Well… I filed the blade at a 60 degree angle, then I mount it in the plane bed and slid it a little bit until it touched the finnest diamond stone, and the angle was totally away from 60 degrees.
This plane looks like it’s made so that only the first half of the blade cuts the wood, not the full width.
Does anyone who has the same plane have this problem with the bed of the blades? How is the tilt of the bed?
I contacted Paul Sellers’ team and John (I assume he is his apprentice) said that Paul’s plane has the number 40 on the front, while mine has number 50. Is this number related to the slope of the bed of the blades?
This way, the skew angle doesn’t become very important, because it’s impossible for the full width of the blade to protrude evenly.
I even removed the extremity of the plane so that the blade wouldn’t touch it.
– Place the shim of tape on the lowest part of the bed, to level this excessive inclination a little with the angle of 60 degrees (in this case, the blade is too high parallel to the sole of the plane, and I will have to file the extremity of the plane (I want to avoid this) because the blade cannot protrude without touching it.
– Any more suggestions…?
I really think that this plane was manufactured like this from the beginning, but I don’t understand the reason.

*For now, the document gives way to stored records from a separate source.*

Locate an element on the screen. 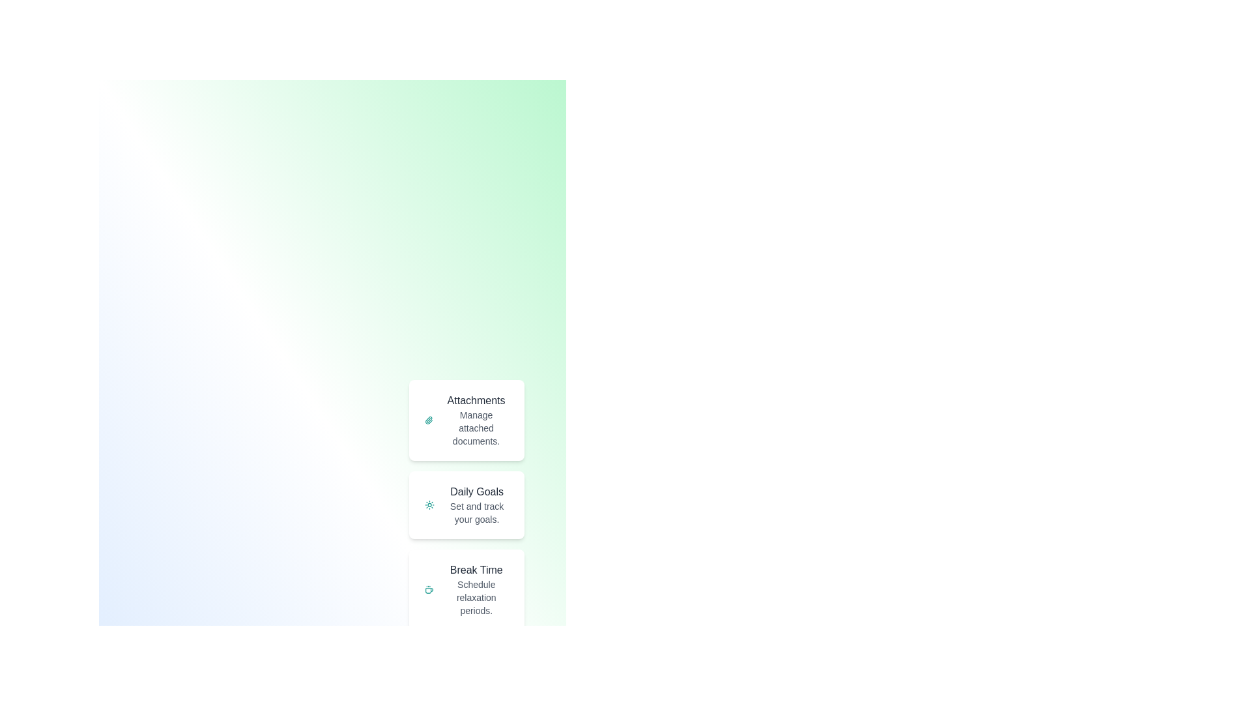 This screenshot has width=1251, height=704. the speed dial option Daily Goals to access its functionality is located at coordinates (467, 504). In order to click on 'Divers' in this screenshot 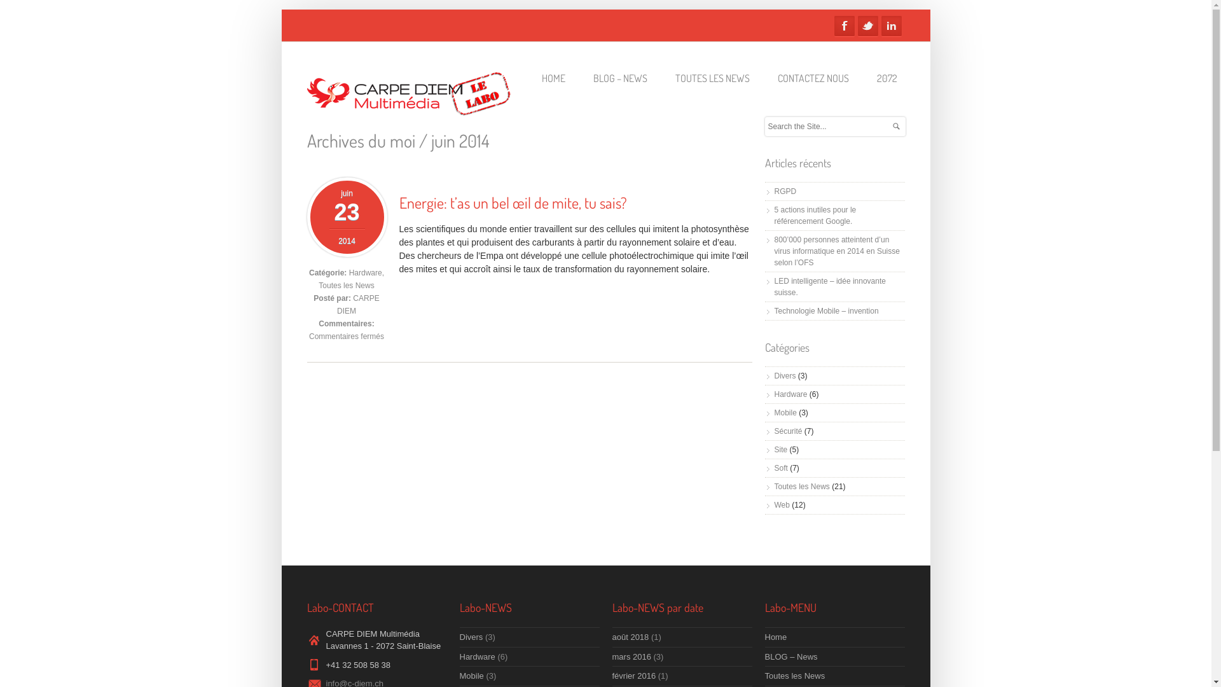, I will do `click(470, 637)`.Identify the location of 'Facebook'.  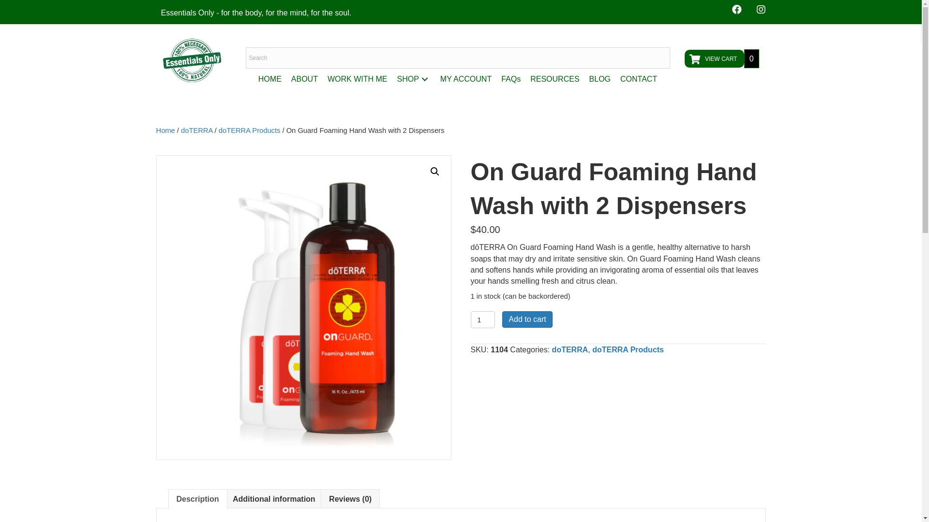
(735, 9).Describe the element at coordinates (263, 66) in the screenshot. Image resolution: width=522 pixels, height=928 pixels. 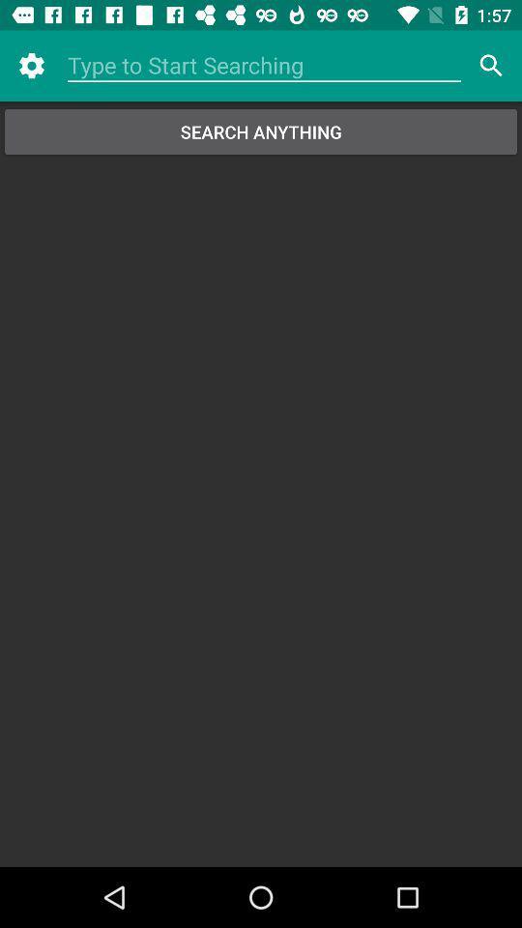
I see `type to start searching` at that location.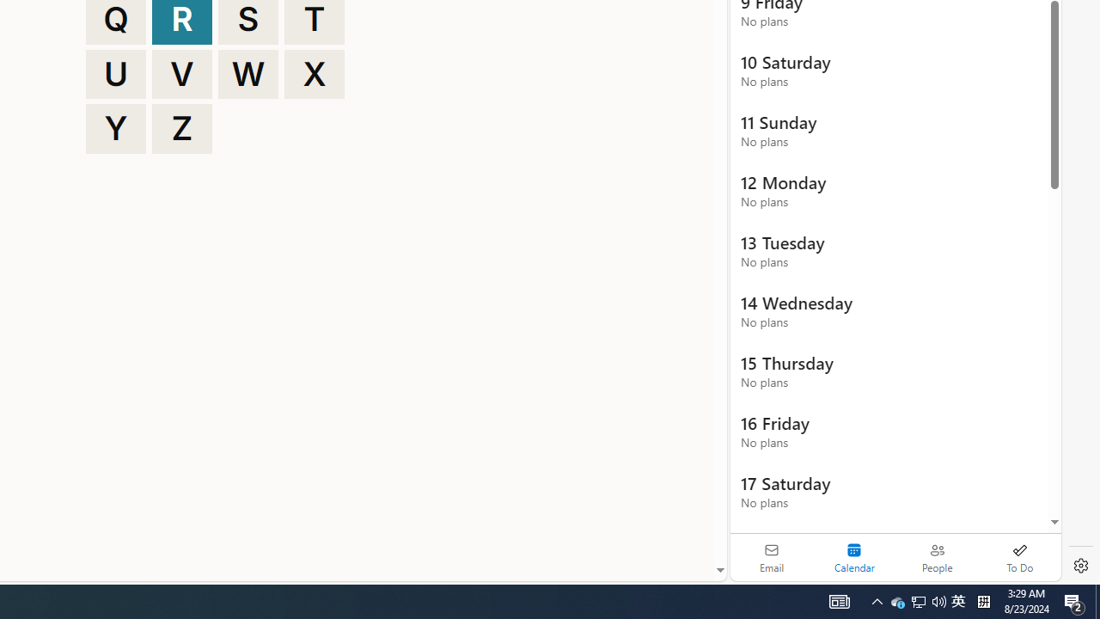  What do you see at coordinates (182, 73) in the screenshot?
I see `'V'` at bounding box center [182, 73].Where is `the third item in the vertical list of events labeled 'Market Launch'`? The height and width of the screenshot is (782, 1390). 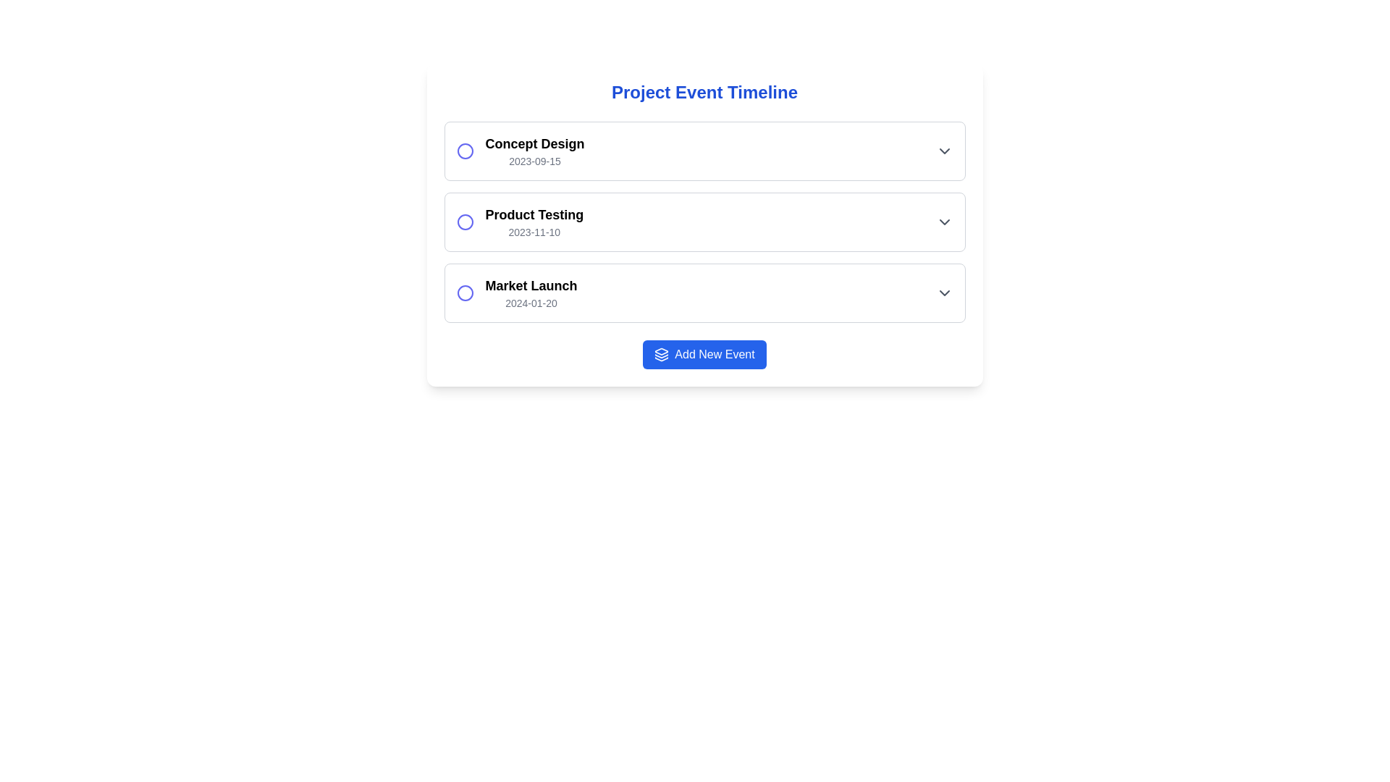 the third item in the vertical list of events labeled 'Market Launch' is located at coordinates (704, 293).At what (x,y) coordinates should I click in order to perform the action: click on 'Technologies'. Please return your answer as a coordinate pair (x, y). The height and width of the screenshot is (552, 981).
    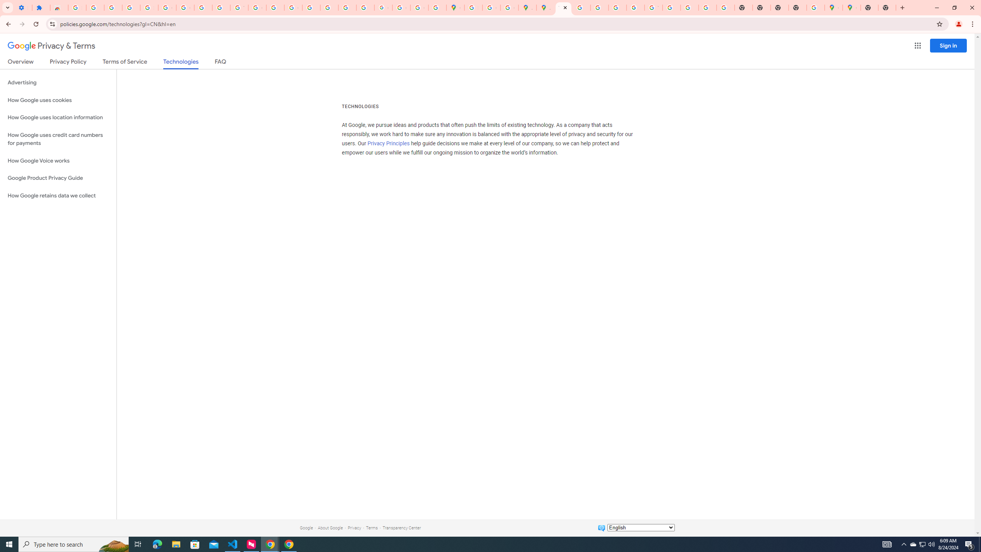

I f when putting a shim on the lowest part of the bed, the Paul Sellers test on the diamond plate gives a good result (same abrading mark on the whole iron width) then the next step would be to very carefully remove some material (equivalent to the thickness of the shim which was giving good abrading result) on the high side of the bed.
But as we say in French “les conseilleurs ne sont pas les payeurs”.